11 Kasım 2022 tarihinde dernek üyesi olan 19 avukat hakkında toplamda 150 yılı aşan hapis cezaları ile mahkumiyet kararı verilen yargılamanın birinci yılını doldurduklarını söyleyen Avukat Sağlık açıklamalarını şu şekilde sürdürdü:

“Yüzlerce klasörden oluşan dava dosyasında gerek ülkemizdeki hukuk mevzuatı gerekse de uluslararası mevzuat açısından doğmuş hak ihlallerini, hukuka aykırılıkları ve hatta yargı – kolluk eliyle işlenen suçları özetlemeye çalışsak bu metnin de bir klasörü doldurması gerekirdi.
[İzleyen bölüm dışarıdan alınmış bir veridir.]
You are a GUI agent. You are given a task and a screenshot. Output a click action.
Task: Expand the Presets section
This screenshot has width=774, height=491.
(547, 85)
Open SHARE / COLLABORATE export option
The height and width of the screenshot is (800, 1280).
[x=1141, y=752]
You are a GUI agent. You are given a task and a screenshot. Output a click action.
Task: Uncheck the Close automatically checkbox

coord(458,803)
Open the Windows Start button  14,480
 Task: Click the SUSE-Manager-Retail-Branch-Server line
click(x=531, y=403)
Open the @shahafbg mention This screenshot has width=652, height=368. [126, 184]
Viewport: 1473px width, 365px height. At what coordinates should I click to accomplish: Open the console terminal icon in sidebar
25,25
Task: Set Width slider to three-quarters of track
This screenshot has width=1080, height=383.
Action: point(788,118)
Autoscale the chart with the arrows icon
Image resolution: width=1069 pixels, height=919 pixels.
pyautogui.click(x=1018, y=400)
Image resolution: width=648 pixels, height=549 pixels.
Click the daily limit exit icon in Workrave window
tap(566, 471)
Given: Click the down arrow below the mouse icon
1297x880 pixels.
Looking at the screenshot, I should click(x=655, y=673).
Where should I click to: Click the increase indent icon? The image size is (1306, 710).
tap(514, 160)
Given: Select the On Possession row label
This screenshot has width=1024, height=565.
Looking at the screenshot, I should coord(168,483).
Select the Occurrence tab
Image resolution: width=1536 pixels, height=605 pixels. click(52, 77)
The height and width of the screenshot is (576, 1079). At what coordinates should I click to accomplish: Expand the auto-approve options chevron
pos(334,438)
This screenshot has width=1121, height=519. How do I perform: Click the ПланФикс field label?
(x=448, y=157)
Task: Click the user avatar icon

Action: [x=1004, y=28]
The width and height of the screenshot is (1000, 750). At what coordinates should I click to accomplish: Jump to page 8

Cemaatçi polisler tarafından üretilen, sahteliği bizzat soruşturma evrakıyla ve dosyaya alınan raporlarla ortaya konan meşhur ‘örgütsel’ dijital delillerden söz etmemiz ve cemaat sonrası kolluk ile yargının bu cemaat imalatlarını nasıl hevesle sahiplendiklerini anlatmamız gerekirdi. Kaldı ki mahkemede anlattık. 14 yaşından beri MİT tarafından kullanılan uyuşturucu müptelası şizofren hastalarından, 17 yaşındaki Oya Aslan’ın hapishanede avukatı olduğunu iddia edenine kadar bir dramın değil ancak bir komedinin oyuncusu olabilecek tanık profillerinden bahsetmemiz gerekirdi. Her aşamada kanuni haklarımızı kullanırken anlattık. Davanın yürüdüğü iddianame mahkumiyet mütalaasına dönüşürken, iddianame savcısının firari bir örgüt üyesi olduğundan, dava dosyasında tek bir tanığın dahi duruşma salonunda dinlenememesinden, mesleki faaliyetlerimizin ve büromuzdaki dava dosyalarının suç delili ilanından bahseder ve sayfalar dolusu söz ile meslektaşlarımıza ve halkımıza derdimizi anlatmak isterdik. Ne var ki, bunlardan bahsetmek gerçeğin üstünü kağıt israfından ibaret dava dosyası ile örtmekten fazlası olmazdı.”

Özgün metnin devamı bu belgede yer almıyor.